One further thing needs mentioning. Our holding that the due on bankruptcy clause in the security agreement is not enforceable extends, of course, only to enforcement proceedings in bankruptcy and not as to its ultimate validity which will have to be determined under state law. Erie Railroad v. Tompkins, 304 U.S. 64, 58 S.Ct. 817, 82 L.Ed. 1188 (1938). The stay presently in force under § 362(a)(5) remains in force only “until the earliest of — (A) the time the case is closed; (B) the time the case is dismissed; and [obviously meaning or] (C) the time a discharge is granted or denied.” At such time, then, the existing stay will terminate and the bank will be left free to foreclose its lien. At that time, the Legislative History, pages 5862 and 6317, is explicit that the rule of Long v. Bullard, 117 U.S. 617, 6 S.Ct. 917, 29 L.Ed. 1004 (1886), is retained. Long specifically approved the foreclosure of a lien of a mortgage on exempt property *988although the underlying debt had been extinguished in bankruptcy. Neither of the parties has argued Long to us nor have they argued the Legislative History explicitly adopting it, although I suggest both that case and the Legislative History with respect to it are of particular application here. In any proceedings which may result under Maryland law to foreclose the lien of the security instrument at issue in this case, the parties will be able to have determined the validity of the due on bankruptcy clause. While I do not find it necessary to express an opinion on that matter, I note that the Bell case acknowledges the validity of such clauses even in bankruptcy, to some extent at least, for the reason that the creditor’s financial position on the loan has been diminished by the discharge of the personal liability of the debtor for the underlying debt in the bankruptcy action. The trustee in the case at hand has long ago reported that there were no assets to administer in this bankrupt estate. We are told of no exception to that report. Thus, no reason exists why the bankruptcy court should not act immediately to either grant or deny the discharge of Perry. Certainly the bankruptcy laws do not contemplate prolonged proceedings in no asset cases.
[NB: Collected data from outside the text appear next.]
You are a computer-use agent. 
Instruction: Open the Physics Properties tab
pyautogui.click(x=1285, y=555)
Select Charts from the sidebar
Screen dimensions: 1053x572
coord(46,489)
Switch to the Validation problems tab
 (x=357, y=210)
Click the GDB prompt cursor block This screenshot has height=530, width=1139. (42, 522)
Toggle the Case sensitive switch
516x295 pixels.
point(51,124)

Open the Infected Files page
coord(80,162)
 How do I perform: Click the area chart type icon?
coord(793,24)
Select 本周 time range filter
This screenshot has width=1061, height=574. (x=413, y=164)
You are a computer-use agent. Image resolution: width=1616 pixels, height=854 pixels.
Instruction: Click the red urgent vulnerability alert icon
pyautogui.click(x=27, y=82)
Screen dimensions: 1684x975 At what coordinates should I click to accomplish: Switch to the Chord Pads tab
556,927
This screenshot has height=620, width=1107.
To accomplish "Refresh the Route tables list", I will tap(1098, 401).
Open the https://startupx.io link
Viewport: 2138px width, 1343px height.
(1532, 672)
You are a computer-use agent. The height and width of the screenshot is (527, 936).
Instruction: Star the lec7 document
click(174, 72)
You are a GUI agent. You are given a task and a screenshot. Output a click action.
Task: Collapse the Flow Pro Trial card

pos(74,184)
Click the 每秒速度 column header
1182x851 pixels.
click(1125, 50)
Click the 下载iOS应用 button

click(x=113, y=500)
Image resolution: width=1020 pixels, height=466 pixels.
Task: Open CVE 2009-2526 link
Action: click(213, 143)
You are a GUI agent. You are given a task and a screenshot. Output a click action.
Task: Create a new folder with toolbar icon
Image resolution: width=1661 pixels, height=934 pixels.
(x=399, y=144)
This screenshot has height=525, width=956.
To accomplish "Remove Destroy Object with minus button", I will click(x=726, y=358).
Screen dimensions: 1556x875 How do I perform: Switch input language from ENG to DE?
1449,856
. Legislative History references arc to the same volumes of U.S.Codc Congr. and Admin.News referred to in the majority opinion.

. It has not been argued that the bank requests more protection, only that it be allowed to foreclose at once. In that context, I am not prepar-cd to say that the conditions attached to the order of the individual bankruptcy judge were so inadequate as to constitute reversible error.